Il y a quelque chose qui fait mouche tout de suite chez Mind Affect. Le trio parisien nous convie , avec Pure, dans une histoire d’amour (fortement) contrariée. Ce truc qui fait mouche, outre la formule power trio nous évoquant Muse et Placebo (pour ce dernier, nous trouvons dans le chant un petit truc à la Brian Molko, en beaucoup moins nasillard et énervant), c’est ce petit grain qui survient en fin de ligne de chant (super maîtrisées les lignes de chant) et qui possède un charme rock insolent.

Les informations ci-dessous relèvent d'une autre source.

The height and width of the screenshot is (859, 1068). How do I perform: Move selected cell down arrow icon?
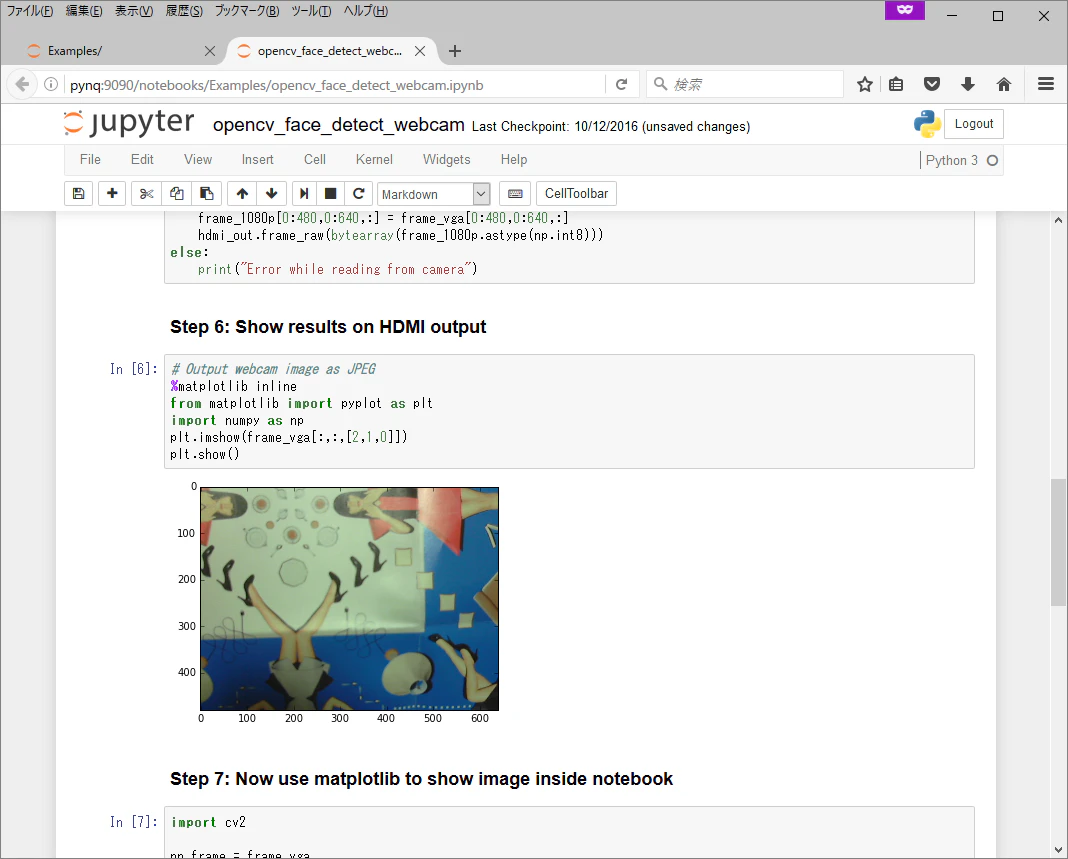272,193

Si le groupe joue effectivement dans une catégorie rock/pop, il le fait de façon plus contenue que Muse (bien moins irritante également, notamment parce que Matthew Belamy chante comme un asthmatique qui aurait perdu sa Ventoline), jouant sur une tension qui nous place dans une situation d’attente presque insupportable. Il est très dur d’imaginer que le groupe est français tant ses influences, parfaitement digérées, sont anglo-saxonne. La composition est efficace, la production léchée, et nous sommes en droit d’espérer que ce titre soit le prémisse d’une belle carrière. Pure est extrait d’Emma, album déjà disponible sur lequel nous essayerons de revenir dans les jours/semaines à venir.
GABY DUBOISJOLI, C’était pas la bonne.
Ce titre nous a appelés à lui. Nous avouons également que cela nous a surpris. Cette ambiance club en général nous fait nous tenir à distance, mais, ici, quelque chose retient notre attention. C’était pas la bonne (cliquez sur le lien pour être dirigé vers le titre) possède un truc imparable, un rythme lancinant qui nous électrise et nous fait bouger quand bien même nous ne le désirerions pas. Les sonorités de claviers, sombres, jouent le contraste avec cette rythmique pénétrante, lendemain de fête qui déchante et coeur en morceaux.
Le travail de production est plutôt inventif, très personnel, possède presque un côté feutré, lounge, loin de ce qui se propose d’ordinaire (grosse basse et BPM à la charge). La voix, nimbée d’écho, propose un texte aux tournures bien léchées, c’est-à-dire à la fois léger mais pas creux (comme c’est très majoritairement le cas dans ce style où les paroles n’ont souvent aucun intérêt). L’effet que nous fait C’était pas la bonne serait celui d’un after où les illusions portées par un esprit de fête montrent leur réalité, souvent bien loin des paillettes et de l’ivresse.
Alors nous ne pouvons qu’adhérer au propos de Gaby Duboisjoli, parce que son morceau est malin comme tout, dansant et réfléchit, un vrai morceau pop en somme, fait pour danser et oublier cet état de descente post soirée. C’était pas la bonne est le versant français de Tonight was not the one qui sort également aujourd’hui.